◆ **What you are asked to do**
Lines to restate from the data below: from the one containing "Where should I click to: Open" to the one containing "Task: Click the green Bloatware tag", both included. Give them again exactly, and only them.

[[ Available data, beginning ]]

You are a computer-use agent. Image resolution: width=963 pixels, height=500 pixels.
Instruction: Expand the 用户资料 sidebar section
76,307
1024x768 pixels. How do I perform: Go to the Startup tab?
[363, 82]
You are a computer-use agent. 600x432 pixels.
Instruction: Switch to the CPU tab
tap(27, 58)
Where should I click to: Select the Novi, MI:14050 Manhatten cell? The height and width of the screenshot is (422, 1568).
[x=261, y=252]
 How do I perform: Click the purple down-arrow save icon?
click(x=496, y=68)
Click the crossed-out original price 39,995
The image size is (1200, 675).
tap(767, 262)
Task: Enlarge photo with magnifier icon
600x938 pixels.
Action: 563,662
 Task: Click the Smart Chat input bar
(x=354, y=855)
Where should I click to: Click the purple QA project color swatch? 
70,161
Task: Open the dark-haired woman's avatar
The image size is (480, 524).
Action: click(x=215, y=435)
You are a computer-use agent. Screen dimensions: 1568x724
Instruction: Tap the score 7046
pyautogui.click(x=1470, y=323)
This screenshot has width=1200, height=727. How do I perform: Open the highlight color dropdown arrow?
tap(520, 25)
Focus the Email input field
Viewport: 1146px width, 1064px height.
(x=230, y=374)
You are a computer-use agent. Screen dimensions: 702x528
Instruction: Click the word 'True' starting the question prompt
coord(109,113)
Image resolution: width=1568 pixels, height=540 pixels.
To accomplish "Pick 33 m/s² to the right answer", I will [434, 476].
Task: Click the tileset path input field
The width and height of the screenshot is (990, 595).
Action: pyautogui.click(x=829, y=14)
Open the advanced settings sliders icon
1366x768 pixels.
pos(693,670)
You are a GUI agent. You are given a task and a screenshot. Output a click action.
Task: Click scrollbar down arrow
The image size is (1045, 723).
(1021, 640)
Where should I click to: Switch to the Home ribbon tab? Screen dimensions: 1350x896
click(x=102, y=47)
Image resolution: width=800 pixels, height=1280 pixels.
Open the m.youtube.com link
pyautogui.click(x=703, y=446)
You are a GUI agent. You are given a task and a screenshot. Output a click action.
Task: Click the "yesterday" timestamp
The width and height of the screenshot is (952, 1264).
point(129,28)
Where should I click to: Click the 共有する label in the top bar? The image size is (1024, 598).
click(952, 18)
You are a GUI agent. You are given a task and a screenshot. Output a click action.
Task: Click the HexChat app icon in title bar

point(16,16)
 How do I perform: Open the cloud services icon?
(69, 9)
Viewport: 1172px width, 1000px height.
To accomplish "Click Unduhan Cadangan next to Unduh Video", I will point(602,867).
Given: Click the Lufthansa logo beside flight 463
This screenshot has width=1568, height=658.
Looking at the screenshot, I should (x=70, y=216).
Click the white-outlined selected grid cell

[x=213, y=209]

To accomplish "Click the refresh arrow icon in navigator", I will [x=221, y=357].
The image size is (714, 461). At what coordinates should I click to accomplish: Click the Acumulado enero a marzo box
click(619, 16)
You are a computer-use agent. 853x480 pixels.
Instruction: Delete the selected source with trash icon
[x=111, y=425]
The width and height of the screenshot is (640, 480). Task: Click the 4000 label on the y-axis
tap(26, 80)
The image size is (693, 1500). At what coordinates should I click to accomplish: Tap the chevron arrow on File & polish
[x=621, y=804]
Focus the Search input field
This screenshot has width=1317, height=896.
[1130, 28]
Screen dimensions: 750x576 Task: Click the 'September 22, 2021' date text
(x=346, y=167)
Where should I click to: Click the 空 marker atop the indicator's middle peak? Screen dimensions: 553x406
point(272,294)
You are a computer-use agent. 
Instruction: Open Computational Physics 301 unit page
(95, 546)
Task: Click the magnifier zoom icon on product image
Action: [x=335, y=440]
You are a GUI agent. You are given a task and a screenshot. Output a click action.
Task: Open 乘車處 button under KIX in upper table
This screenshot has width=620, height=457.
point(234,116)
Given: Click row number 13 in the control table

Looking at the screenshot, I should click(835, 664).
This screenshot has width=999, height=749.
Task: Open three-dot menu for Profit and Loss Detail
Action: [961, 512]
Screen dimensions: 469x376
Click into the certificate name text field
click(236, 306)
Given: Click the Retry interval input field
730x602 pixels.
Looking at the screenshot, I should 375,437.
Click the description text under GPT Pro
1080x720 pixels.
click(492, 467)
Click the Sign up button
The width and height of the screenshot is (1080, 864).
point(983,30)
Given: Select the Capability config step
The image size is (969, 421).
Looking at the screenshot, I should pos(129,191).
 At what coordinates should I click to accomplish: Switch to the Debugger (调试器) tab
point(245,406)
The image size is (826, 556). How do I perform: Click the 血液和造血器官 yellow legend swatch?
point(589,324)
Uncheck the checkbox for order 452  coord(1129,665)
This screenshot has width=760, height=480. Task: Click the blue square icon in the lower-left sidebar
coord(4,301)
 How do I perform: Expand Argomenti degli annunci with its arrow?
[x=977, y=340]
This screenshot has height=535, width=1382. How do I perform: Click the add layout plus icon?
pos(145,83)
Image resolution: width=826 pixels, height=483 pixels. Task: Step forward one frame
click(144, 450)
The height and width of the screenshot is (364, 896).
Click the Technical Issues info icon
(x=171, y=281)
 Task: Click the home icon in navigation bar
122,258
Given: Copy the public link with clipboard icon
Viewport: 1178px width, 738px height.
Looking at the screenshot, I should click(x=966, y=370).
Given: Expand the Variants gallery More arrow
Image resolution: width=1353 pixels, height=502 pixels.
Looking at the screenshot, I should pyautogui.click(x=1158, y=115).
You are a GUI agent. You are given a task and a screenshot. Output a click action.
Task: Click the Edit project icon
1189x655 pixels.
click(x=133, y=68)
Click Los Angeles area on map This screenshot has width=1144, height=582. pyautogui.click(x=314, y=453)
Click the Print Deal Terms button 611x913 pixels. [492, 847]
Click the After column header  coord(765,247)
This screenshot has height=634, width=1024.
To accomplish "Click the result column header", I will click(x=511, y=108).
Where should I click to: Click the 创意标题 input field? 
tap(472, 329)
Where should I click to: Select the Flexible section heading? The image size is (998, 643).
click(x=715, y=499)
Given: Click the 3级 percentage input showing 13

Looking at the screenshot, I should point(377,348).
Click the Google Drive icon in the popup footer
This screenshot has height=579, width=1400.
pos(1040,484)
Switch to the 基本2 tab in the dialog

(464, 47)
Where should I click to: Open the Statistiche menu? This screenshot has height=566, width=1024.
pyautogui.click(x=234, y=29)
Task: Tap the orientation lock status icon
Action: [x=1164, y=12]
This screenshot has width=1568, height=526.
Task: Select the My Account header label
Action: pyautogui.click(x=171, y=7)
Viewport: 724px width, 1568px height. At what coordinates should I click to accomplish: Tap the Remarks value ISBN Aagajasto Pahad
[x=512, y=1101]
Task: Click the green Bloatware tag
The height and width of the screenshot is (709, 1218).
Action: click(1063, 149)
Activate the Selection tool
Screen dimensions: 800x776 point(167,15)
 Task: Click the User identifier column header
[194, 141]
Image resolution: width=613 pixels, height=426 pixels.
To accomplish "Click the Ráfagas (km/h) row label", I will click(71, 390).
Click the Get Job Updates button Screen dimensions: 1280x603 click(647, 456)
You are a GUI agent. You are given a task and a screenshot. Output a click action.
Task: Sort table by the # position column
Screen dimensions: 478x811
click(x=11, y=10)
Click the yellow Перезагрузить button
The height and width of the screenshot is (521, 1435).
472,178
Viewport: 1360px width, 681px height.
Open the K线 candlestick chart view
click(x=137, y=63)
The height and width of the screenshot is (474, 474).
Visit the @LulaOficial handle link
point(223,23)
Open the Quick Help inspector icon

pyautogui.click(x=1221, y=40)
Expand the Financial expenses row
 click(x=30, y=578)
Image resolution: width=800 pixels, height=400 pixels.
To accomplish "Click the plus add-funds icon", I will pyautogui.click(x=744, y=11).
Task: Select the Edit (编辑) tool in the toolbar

[[ Available data, end ]]

◆ **Final answer**
Where should I click to: Open the Statistiche menu? This screenshot has height=566, width=1024.
pyautogui.click(x=234, y=29)
Task: Tap the orientation lock status icon
Action: [x=1164, y=12]
This screenshot has width=1568, height=526.
Task: Select the My Account header label
Action: pyautogui.click(x=171, y=7)
Viewport: 724px width, 1568px height. At what coordinates should I click to accomplish: Tap the Remarks value ISBN Aagajasto Pahad
[x=512, y=1101]
Task: Click the green Bloatware tag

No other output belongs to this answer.